There is growing consensus that the proposed solution does not offer a viable settlement to the decades-long Israeli-Palestinian conflict.

Israel is facing global condemnation because it did not take into account the repercussions of storming Al-Aqsa, arresting worshipers, putting them into prison, and humiliating them in front of the eyes and ears of the world. Most radios and televisions across the world covered the event. Israelis were also under the impression that the Palestinian cause has lost color with the passage of time and some Arab countries normalizing their ties with Israel.  

In the recent crisis in the Sheikh Jarrah neighborhood, where the Palestinians have been facing discrimination since 1972, an Israeli plot to displace them and build settlements on the ruins of their homes under the claim that the land on which their homes were built by the Jordanian government was rented.
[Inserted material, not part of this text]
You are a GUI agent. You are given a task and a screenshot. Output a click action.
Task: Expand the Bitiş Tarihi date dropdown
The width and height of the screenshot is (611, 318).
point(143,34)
These are intended to legalize their existence and occupation.

The international community, including the General Assembly of the United Nations and the Security Council, as well as the United States of America, European countries, and official and unofficial bodies are talking a lot about the two-state solution to resolve the crisis between Israel and Palestine.

Concerted efforts have been made in putting an end to such a situation, including nearly three decades of diplomacy; the Oslo Accords, the Camp David summit, the Clinton Parameters, the Taba summit, the Arab Peace Initiative, the road map for the Middle East, and Abbas and Olmert's talks in the context of the Annapolis process, and John Kerry's efforts to achieve peace and other relentless attempts.
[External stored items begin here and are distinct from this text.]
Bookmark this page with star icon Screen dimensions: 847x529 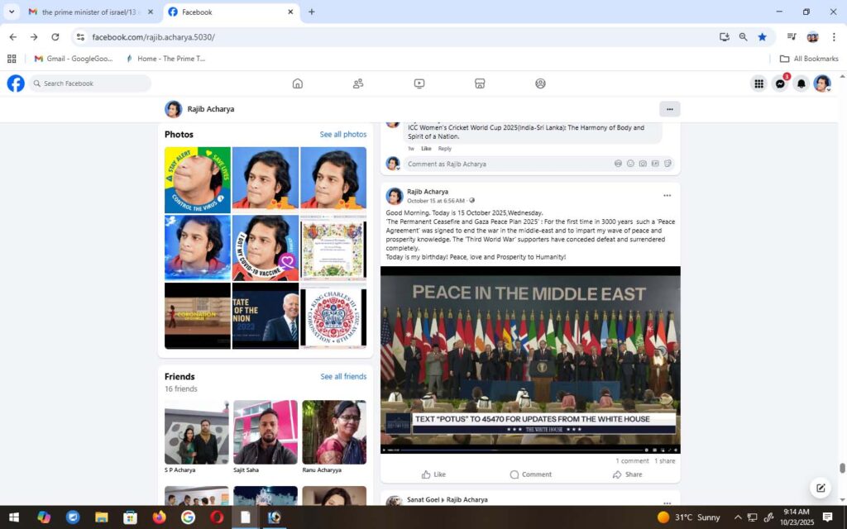pyautogui.click(x=762, y=36)
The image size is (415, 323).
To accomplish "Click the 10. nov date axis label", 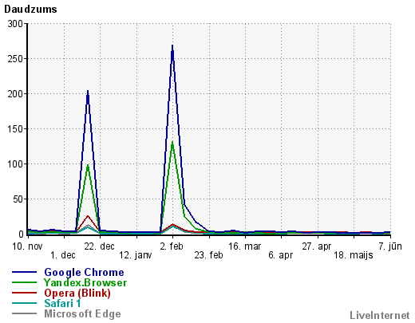I will [27, 246].
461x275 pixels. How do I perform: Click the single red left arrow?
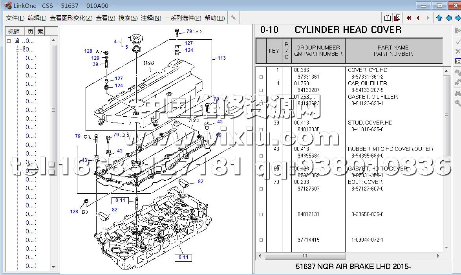tap(418, 18)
The Zionist regime considers the formation of any future Palestinian government is synonymous with facing a huge human force that is not stopped by the F-35 fighters or cruise missiles and is not prevented by tanks.

Some Israelis who believe in building a state based on their military power designate the Palestinians as terrorists groups willing to cut settlers into pieces while others, who are more realistic, believe that the Palestinians are a people who do not compromise their cause and do not accept trading their homeland despite the fact that the world has abandoned them. They were fighting with stones, but with the establishment of the state, they would target Israel with missiles, fighters, and all that they would possess.

Accepting a Palestinian state means living alongside the Palestinians in their vicinity, and not to continue bombing, killing, displacing, or desecrating the sanctities of Al-Aqsa Mosque and the rest of the holy sites for Muslims and Christians until hearing the last Palestinian breath out.

Many analysts don’t expect that Israel will accept the idea of a two-state solution, which means the establishment of a fully sovereign Palestinian state in the West Bank and Gaza alongside itself. It should be noted that the West Bank, including Jerusalem, for the Jews, is the core and essence of the biblical land.

Another obstacle facing the two-state solution is settlement operations; the presence of settlers, and the absolute control of Israel over more than half of the West Bank, according to the Oslo agreement, makes it difficult for the establishment of a Palestinian state with real sovereignty, due to lack of independence, security and economic components as it is surrounded by Israel from four sides. In addition Israel is not likely to abandon Jerusalem due to political, religious, economic and tourism considerations.

One of the other main obstacles to achieve the two-state solution is the idea of returning of Palestinian refugees to their homeland from which they were forcibly evicted. 

The right of return is the essence of the Palestinian cause. Their leadership constantly reiterates the right of return, they are fully aware that this will not be achieved in light of the circumstances that Palestine is experiencing at regional and international levels.

 What is the benefit of the two-state solution if half of the Palestinian people remain homeless and scattered? It seems impossible that Israel to accept this level of embarrassment; and even though it is now not in a position to be forced to make all these concessions, knowing that this step can put existence at stake.